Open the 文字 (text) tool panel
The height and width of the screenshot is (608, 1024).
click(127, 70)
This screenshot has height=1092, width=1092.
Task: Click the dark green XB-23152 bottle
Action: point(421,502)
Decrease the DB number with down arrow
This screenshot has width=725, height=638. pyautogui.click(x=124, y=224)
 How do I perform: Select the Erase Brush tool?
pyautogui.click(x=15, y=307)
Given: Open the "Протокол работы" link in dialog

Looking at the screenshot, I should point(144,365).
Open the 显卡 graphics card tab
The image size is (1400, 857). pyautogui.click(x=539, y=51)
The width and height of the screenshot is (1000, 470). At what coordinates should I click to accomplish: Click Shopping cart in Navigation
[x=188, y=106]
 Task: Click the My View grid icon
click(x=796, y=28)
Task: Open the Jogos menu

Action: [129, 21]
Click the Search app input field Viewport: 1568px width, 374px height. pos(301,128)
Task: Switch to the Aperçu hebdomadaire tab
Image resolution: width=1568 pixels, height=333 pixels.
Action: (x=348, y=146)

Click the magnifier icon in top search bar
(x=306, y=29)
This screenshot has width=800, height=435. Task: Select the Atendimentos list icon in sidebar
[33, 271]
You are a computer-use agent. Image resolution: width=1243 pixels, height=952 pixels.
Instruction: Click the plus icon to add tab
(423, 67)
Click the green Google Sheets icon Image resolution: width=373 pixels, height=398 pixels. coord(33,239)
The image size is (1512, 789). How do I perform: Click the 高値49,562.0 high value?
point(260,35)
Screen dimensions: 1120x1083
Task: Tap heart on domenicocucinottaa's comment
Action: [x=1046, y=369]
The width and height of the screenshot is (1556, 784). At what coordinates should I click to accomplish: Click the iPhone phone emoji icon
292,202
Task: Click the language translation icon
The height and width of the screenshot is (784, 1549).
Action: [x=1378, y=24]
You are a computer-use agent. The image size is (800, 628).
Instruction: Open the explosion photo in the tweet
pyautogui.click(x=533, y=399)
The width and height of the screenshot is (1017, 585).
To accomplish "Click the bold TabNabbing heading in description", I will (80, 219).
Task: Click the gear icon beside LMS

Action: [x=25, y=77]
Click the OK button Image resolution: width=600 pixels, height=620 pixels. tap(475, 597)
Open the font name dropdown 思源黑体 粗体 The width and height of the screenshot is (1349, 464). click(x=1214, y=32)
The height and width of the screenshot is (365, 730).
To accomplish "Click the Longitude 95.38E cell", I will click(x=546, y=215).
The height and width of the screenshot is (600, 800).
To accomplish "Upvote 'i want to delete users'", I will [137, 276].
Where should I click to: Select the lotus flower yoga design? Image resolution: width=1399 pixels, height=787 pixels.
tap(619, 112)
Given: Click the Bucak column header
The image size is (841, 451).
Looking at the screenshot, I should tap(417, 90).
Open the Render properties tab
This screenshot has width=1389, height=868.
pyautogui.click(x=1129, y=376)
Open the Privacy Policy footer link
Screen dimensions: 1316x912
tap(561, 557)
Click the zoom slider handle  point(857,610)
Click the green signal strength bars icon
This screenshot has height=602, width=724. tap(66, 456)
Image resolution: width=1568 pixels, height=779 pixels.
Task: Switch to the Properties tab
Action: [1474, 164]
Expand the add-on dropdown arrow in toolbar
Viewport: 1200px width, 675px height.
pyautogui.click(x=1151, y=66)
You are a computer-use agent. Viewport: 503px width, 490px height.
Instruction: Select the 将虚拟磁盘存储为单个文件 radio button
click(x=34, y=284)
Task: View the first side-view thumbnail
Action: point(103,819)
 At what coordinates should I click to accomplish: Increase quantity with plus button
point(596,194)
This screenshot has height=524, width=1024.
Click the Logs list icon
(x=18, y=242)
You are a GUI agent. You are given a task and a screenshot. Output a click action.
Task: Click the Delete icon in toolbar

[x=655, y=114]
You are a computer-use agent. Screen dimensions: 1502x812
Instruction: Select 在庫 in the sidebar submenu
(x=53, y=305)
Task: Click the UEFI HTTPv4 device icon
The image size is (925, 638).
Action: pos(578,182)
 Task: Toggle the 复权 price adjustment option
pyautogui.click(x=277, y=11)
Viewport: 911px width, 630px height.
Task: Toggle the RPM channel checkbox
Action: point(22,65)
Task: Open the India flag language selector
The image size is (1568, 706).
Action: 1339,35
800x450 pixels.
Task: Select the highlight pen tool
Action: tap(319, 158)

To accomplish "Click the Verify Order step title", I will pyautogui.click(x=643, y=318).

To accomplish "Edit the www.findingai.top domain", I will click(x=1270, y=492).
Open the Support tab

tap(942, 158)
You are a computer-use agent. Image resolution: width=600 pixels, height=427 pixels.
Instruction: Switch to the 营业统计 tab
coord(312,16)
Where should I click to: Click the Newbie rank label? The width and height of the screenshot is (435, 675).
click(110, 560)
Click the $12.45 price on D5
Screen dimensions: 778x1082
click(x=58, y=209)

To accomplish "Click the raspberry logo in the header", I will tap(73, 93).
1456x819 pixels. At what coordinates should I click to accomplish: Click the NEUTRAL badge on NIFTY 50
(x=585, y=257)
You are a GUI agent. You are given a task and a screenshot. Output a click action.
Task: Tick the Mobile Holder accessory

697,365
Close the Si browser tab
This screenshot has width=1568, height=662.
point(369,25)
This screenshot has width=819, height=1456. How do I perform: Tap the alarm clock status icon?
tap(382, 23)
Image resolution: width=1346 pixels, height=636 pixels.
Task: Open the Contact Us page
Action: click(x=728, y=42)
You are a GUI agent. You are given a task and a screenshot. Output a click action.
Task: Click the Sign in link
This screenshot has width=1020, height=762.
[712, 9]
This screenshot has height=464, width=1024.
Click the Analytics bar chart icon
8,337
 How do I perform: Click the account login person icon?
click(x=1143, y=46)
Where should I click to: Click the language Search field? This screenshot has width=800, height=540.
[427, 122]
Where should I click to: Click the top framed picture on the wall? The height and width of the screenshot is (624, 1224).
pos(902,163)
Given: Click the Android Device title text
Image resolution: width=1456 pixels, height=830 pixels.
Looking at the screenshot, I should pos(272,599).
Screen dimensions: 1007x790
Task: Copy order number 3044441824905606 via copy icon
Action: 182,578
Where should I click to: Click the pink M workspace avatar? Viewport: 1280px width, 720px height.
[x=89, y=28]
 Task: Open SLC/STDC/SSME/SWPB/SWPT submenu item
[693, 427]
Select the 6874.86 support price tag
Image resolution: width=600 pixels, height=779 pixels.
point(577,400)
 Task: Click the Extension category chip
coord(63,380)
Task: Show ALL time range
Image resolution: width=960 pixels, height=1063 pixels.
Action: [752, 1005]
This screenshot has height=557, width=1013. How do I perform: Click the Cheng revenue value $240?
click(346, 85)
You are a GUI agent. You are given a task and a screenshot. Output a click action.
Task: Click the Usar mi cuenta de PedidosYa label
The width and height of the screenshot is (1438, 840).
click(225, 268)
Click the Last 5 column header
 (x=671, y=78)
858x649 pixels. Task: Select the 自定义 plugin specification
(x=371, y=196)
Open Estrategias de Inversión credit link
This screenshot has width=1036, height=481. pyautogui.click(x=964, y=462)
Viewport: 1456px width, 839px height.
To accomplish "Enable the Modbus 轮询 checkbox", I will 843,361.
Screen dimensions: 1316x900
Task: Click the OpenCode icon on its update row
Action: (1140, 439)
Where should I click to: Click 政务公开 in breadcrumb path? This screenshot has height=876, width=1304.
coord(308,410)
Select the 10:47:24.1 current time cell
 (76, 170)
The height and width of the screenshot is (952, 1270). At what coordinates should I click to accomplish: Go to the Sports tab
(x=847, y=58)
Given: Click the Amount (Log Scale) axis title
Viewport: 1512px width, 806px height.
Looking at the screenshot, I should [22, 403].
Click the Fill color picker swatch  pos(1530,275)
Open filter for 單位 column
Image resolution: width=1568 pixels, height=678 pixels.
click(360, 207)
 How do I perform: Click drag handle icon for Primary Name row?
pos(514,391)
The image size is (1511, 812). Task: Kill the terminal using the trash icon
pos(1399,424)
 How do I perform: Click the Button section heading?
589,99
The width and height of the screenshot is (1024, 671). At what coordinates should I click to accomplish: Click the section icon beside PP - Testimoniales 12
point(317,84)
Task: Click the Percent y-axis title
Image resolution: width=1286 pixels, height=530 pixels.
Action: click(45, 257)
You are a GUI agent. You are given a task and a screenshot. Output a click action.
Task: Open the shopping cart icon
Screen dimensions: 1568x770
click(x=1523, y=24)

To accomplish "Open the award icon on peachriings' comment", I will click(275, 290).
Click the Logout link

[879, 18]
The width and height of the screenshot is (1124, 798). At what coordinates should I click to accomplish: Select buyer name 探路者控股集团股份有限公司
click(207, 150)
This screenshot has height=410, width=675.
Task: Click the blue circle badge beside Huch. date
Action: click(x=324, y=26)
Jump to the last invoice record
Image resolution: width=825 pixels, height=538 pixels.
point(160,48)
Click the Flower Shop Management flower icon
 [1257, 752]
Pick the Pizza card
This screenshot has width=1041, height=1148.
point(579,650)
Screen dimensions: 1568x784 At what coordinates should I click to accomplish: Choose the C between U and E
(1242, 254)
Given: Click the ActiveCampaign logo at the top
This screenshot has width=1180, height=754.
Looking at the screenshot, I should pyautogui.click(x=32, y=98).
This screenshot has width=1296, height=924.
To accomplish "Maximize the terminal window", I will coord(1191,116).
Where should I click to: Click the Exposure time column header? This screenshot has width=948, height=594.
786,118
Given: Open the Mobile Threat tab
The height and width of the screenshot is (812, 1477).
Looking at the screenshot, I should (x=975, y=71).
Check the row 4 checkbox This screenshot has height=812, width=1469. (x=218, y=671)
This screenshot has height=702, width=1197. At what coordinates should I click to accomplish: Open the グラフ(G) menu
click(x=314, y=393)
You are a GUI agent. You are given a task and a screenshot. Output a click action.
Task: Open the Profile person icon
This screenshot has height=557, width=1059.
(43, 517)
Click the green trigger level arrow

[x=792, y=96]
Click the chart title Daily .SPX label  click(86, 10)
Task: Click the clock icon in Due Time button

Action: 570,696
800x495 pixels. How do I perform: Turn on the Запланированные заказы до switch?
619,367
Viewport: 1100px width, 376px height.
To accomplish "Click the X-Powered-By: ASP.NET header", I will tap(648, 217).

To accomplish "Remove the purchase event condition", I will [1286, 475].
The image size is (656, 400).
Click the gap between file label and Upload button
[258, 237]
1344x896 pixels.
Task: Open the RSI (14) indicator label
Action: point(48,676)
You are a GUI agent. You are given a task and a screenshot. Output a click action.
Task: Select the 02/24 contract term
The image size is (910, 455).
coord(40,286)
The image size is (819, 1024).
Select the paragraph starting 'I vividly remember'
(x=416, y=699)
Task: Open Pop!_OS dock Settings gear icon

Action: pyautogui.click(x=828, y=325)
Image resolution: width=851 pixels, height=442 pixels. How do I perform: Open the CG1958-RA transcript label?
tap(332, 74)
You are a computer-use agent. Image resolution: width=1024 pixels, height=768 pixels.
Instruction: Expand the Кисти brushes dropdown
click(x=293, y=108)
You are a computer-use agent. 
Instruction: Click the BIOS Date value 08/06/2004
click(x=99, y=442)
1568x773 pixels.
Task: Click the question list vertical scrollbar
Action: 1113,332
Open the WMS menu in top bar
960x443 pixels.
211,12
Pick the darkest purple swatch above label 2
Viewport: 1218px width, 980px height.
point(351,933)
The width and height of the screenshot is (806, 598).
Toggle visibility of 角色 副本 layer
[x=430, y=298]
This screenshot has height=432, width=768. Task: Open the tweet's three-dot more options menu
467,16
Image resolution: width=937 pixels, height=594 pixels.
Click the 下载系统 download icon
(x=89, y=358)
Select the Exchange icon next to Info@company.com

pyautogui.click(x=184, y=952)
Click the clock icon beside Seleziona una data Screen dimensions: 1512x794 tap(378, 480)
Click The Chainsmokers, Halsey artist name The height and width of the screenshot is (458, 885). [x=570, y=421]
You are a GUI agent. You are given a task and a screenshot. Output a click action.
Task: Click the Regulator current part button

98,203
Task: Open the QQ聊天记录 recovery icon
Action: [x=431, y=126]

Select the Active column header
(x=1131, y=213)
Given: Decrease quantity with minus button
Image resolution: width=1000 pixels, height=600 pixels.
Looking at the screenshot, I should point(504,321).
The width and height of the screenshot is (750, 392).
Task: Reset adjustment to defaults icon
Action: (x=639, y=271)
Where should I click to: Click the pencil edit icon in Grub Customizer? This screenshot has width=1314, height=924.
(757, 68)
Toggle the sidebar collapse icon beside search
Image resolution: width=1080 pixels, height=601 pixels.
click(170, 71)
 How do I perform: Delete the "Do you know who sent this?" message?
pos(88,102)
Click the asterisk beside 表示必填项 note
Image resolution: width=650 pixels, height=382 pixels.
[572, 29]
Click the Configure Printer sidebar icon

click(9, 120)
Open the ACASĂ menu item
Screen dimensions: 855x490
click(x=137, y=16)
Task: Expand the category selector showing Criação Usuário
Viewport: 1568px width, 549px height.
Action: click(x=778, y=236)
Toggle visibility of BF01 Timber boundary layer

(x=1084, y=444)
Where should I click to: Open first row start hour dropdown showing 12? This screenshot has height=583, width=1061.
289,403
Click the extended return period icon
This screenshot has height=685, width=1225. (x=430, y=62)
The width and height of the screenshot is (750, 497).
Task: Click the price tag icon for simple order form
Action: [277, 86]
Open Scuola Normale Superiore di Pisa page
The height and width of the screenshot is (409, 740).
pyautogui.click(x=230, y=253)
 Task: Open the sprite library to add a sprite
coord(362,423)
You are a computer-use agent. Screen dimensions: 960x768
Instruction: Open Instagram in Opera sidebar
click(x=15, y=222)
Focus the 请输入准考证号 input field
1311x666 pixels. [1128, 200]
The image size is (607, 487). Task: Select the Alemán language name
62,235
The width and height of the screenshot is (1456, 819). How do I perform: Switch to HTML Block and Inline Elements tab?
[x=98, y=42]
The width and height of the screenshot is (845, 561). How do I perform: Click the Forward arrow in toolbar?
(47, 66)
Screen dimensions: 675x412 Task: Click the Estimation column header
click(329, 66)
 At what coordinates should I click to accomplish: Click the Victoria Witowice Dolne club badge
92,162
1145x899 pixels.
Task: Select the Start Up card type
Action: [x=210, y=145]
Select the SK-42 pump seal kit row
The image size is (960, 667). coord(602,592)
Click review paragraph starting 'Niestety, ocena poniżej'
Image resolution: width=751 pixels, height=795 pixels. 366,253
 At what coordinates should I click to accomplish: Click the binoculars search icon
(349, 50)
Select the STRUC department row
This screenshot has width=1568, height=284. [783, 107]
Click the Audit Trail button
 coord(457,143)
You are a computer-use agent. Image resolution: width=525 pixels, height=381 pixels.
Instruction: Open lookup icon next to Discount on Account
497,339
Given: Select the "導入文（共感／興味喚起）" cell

+---+

Requirements -
Reproduce the lines above without any change, starting with the line that contains "Select the SK-42 pump seal kit row" and ending with the line that contains "Image resolution: width=751", both included.

Task solution -
Select the SK-42 pump seal kit row
The image size is (960, 667). coord(602,592)
Click review paragraph starting 'Niestety, ocena poniżej'
Image resolution: width=751 pixels, height=795 pixels. 366,253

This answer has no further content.